Konwencja regionalna PiS w Lublinie
Kaczyński oficjalnie zareklamował także liderkę lubelskiej listy w wyborach do Parlamentu Europejskiego Elżbietę Kruk: – Potrafi walczyć, jest twarda, jest uparta aż do przesady. I takich ludzi potrzebujemy w Unii Europejskiej – powiedział.
Lider Prawa i Sprawiedliwości przypomniał także poprzednie wybory do europarlamentu w woj. lubelskim. – Tutaj było tak jeśli chodzi o wybory europejskie, że troszkę brakło szczęścia. Wybierany był pan, który jak tylko wchodził do Parlamentu Europejskiego to natychmiast wybierał własną drogę, chociaż polityka to działalność zbiorowa – mówił Kaczyński.
Chodzi o Mirosława Piotrowskiego, który pięć lat temu wprawdzie startował z 2. miejsca na liście PiS ale i tak pokonał jedynkę – promowanego przez prezesa partii Waldemara Parucha, a następnie jego drogi z PiS się rozeszły.
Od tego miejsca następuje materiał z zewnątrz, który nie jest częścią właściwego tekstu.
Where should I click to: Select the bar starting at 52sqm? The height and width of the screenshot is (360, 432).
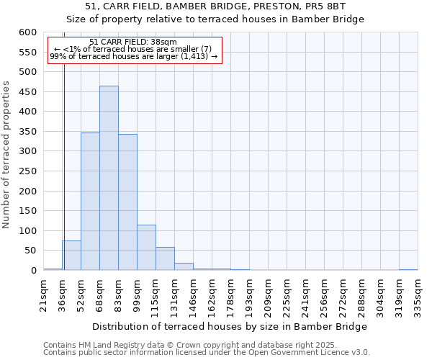[90, 202]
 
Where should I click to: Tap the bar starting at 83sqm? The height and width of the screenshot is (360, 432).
[127, 202]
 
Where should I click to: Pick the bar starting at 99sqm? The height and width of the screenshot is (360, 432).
[146, 248]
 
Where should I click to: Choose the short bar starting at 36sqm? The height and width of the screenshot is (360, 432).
[71, 256]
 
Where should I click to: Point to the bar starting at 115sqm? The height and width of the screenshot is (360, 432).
[165, 258]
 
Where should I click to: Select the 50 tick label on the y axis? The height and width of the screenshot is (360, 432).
[30, 251]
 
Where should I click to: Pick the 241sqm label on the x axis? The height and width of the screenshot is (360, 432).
[306, 294]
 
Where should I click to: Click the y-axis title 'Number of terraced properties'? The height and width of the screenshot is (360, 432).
[6, 155]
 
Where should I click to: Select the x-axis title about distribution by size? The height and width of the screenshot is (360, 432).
[230, 326]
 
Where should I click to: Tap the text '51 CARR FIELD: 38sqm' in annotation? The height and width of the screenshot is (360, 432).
[133, 42]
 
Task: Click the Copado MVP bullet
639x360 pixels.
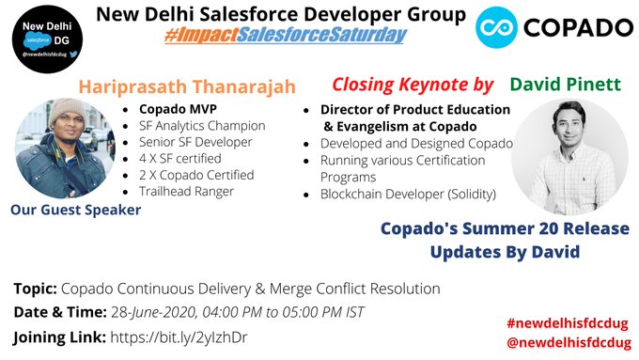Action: click(x=176, y=108)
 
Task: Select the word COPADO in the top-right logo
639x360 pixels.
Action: click(x=578, y=30)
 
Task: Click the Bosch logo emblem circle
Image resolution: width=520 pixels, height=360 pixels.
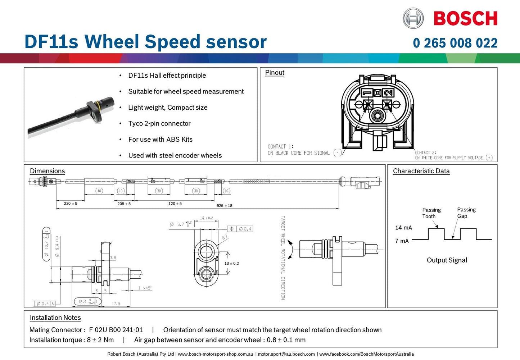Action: [x=413, y=18]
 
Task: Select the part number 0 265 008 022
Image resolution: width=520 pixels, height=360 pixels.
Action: [x=455, y=43]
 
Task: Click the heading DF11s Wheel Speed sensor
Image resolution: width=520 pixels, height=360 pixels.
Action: [x=145, y=42]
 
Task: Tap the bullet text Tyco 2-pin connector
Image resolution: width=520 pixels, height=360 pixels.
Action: [x=159, y=123]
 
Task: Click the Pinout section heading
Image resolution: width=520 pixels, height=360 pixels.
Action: [x=275, y=73]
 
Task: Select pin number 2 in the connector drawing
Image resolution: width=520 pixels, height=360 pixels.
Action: [x=388, y=93]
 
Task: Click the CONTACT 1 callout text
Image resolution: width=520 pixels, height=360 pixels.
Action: [x=280, y=147]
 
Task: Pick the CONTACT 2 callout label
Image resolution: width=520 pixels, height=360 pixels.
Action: [x=425, y=152]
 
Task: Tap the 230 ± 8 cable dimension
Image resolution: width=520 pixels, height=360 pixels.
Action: [x=71, y=204]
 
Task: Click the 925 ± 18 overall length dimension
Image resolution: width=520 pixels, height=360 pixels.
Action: [x=224, y=206]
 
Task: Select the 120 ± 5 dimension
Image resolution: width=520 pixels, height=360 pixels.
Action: [x=175, y=204]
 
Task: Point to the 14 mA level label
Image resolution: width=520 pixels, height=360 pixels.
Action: [x=403, y=228]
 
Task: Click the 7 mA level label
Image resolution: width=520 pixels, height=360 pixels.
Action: [x=402, y=241]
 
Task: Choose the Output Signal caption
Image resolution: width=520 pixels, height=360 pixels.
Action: [x=447, y=260]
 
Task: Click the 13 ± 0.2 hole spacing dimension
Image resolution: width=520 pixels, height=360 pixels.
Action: [x=231, y=264]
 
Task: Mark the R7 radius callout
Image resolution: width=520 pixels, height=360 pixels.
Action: [x=225, y=238]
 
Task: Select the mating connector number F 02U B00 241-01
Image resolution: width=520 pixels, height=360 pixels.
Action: [x=116, y=330]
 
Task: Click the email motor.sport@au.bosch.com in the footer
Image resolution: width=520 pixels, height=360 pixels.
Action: [x=286, y=354]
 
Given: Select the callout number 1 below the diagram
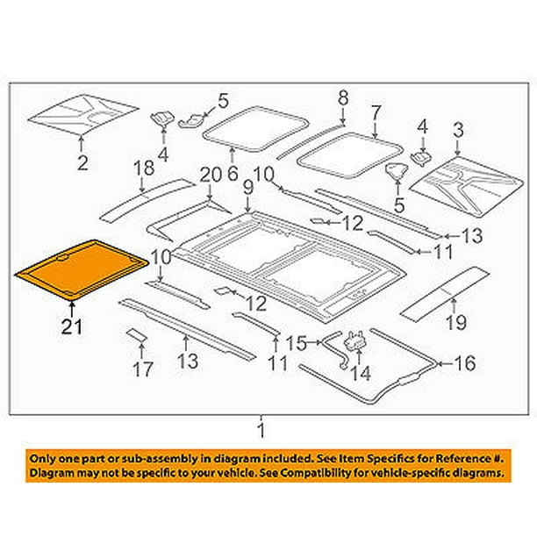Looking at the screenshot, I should click(x=261, y=428).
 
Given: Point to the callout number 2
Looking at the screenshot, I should click(x=82, y=161).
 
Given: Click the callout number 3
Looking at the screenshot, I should click(x=457, y=131).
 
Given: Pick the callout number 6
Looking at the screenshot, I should click(x=233, y=173).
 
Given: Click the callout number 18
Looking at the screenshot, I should click(x=143, y=169).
Do gości zebranych w Lublinie przemawiał także premier Mateusz Morawiecki.
Na zakończenie odbyła się prezentacja całej dziesiątki kandydatów w wyborach do Parlamentu Europejskiego. A są to: 1. Elżbieta Kruk, 2. Beata Mazurek, 3. Tomasz Solis, 4. Barbara Barszczewska, 5. Krzysztof Szulowski, 6. Sławomir Zawiślak, 7. Andrzej Stanisławek, 8. Witold Rewera, 9. Ewa Szałachwiej, 10. Marcin Duszek.